------ DATASET CONTENT
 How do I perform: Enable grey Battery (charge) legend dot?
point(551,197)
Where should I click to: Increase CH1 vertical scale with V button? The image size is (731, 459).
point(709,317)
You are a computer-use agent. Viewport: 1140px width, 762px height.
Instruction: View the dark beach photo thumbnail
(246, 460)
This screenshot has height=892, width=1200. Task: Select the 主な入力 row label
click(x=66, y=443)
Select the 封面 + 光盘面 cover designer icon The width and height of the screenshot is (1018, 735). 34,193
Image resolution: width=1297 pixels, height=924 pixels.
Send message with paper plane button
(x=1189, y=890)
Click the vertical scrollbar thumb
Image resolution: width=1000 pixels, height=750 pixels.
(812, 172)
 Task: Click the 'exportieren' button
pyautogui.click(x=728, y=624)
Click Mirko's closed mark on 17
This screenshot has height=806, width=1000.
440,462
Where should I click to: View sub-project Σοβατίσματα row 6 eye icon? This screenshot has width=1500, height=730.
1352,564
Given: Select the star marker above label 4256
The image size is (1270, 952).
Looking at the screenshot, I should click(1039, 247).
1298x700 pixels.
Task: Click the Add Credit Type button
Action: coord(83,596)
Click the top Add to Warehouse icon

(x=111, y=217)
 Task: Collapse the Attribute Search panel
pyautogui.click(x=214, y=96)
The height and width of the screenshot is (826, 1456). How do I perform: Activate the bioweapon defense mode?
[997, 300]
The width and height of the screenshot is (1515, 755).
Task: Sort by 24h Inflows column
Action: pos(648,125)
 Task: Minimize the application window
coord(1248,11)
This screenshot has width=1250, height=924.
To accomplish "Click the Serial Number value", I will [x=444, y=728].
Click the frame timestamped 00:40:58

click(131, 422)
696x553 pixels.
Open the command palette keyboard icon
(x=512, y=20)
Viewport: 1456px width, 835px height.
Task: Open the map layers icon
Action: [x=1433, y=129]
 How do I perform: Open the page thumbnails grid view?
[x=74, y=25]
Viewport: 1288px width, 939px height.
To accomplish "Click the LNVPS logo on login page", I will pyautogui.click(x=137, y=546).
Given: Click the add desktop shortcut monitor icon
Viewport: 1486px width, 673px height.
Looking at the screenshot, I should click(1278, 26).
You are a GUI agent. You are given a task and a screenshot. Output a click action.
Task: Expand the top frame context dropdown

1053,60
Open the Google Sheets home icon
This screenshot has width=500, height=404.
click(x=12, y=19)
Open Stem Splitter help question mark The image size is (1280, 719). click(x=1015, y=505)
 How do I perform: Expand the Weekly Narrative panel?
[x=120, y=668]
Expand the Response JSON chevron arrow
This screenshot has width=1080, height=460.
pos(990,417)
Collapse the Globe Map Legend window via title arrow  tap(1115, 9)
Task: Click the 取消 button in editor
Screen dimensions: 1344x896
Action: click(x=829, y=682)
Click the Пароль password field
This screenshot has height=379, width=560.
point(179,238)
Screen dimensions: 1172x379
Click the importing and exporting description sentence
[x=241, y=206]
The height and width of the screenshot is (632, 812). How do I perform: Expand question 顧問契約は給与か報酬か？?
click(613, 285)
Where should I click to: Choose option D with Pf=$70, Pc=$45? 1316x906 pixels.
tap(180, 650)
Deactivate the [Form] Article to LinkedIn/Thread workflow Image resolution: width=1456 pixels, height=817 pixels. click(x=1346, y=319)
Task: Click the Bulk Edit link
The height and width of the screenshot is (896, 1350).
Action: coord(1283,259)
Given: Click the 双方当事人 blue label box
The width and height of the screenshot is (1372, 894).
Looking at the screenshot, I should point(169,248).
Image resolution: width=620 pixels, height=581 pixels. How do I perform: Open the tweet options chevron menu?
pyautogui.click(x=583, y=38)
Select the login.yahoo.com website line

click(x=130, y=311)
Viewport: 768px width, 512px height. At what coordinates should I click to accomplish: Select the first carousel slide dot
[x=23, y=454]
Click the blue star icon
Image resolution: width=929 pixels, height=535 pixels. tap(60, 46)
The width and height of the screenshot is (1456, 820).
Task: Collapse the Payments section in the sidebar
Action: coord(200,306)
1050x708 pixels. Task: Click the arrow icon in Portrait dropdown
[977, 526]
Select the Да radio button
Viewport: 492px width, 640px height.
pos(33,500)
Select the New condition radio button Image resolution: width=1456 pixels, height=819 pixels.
------------
_EXERCISE OBJECTIVE_: Rewrite all of the entries above with every "Where should I click to" changed to "Which spot should I click to", keeping everything else the same.

_COMPLETED TASK_:
 How do I perform: Enable grey Battery (charge) legend dot?
point(551,197)
Which spot should I click to: Increase CH1 vertical scale with V button? The image size is (731, 459).
point(709,317)
You are a computer-use agent. Viewport: 1140px width, 762px height.
Instruction: View the dark beach photo thumbnail
(246, 460)
This screenshot has height=892, width=1200. Task: Select the 主な入力 row label
click(x=66, y=443)
Select the 封面 + 光盘面 cover designer icon The width and height of the screenshot is (1018, 735). 34,193
Image resolution: width=1297 pixels, height=924 pixels.
Send message with paper plane button
(x=1189, y=890)
Click the vertical scrollbar thumb
Image resolution: width=1000 pixels, height=750 pixels.
(812, 172)
 Task: Click the 'exportieren' button
pyautogui.click(x=728, y=624)
Click Mirko's closed mark on 17
This screenshot has height=806, width=1000.
440,462
Which spot should I click to: View sub-project Σοβατίσματα row 6 eye icon? This screenshot has width=1500, height=730.
1352,564
Given: Select the star marker above label 4256
The image size is (1270, 952).
Looking at the screenshot, I should click(1039, 247).
1298x700 pixels.
Task: Click the Add Credit Type button
Action: coord(83,596)
Click the top Add to Warehouse icon

(x=111, y=217)
 Task: Collapse the Attribute Search panel
pyautogui.click(x=214, y=96)
The height and width of the screenshot is (826, 1456). How do I perform: Activate the bioweapon defense mode?
[997, 300]
The width and height of the screenshot is (1515, 755).
Task: Sort by 24h Inflows column
Action: pos(648,125)
 Task: Minimize the application window
coord(1248,11)
This screenshot has width=1250, height=924.
To accomplish "Click the Serial Number value", I will [x=444, y=728].
Click the frame timestamped 00:40:58

click(131, 422)
696x553 pixels.
Open the command palette keyboard icon
(x=512, y=20)
Viewport: 1456px width, 835px height.
Task: Open the map layers icon
Action: [x=1433, y=129]
 How do I perform: Open the page thumbnails grid view?
[x=74, y=25]
Viewport: 1288px width, 939px height.
To accomplish "Click the LNVPS logo on login page", I will pyautogui.click(x=137, y=546).
Given: Click the add desktop shortcut monitor icon
Viewport: 1486px width, 673px height.
Looking at the screenshot, I should click(1278, 26).
You are a GUI agent. You are given a task and a screenshot. Output a click action.
Task: Expand the top frame context dropdown

1053,60
Open the Google Sheets home icon
This screenshot has width=500, height=404.
click(x=12, y=19)
Open Stem Splitter help question mark The image size is (1280, 719). click(x=1015, y=505)
 How do I perform: Expand the Weekly Narrative panel?
[x=120, y=668]
Expand the Response JSON chevron arrow
This screenshot has width=1080, height=460.
pos(990,417)
Collapse the Globe Map Legend window via title arrow  tap(1115, 9)
Task: Click the 取消 button in editor
Screen dimensions: 1344x896
Action: click(x=829, y=682)
Click the Пароль password field
This screenshot has height=379, width=560.
point(179,238)
Screen dimensions: 1172x379
Click the importing and exporting description sentence
[x=241, y=206]
The height and width of the screenshot is (632, 812). How do I perform: Expand question 顧問契約は給与か報酬か？?
click(613, 285)
Which spot should I click to: Choose option D with Pf=$70, Pc=$45? 1316x906 pixels.
tap(180, 650)
Deactivate the [Form] Article to LinkedIn/Thread workflow Image resolution: width=1456 pixels, height=817 pixels. click(x=1346, y=319)
Task: Click the Bulk Edit link
The height and width of the screenshot is (896, 1350).
Action: coord(1283,259)
Given: Click the 双方当事人 blue label box
The width and height of the screenshot is (1372, 894).
Looking at the screenshot, I should point(169,248).
Image resolution: width=620 pixels, height=581 pixels. How do I perform: Open the tweet options chevron menu?
pyautogui.click(x=583, y=38)
Select the login.yahoo.com website line

click(x=130, y=311)
Viewport: 768px width, 512px height. At what coordinates should I click to accomplish: Select the first carousel slide dot
[x=23, y=454]
Click the blue star icon
Image resolution: width=929 pixels, height=535 pixels. tap(60, 46)
The width and height of the screenshot is (1456, 820).
Task: Collapse the Payments section in the sidebar
Action: coord(200,306)
1050x708 pixels. Task: Click the arrow icon in Portrait dropdown
[977, 526]
Select the Да radio button
Viewport: 492px width, 640px height.
pos(33,500)
Select the New condition radio button Image resolution: width=1456 pixels, height=819 pixels.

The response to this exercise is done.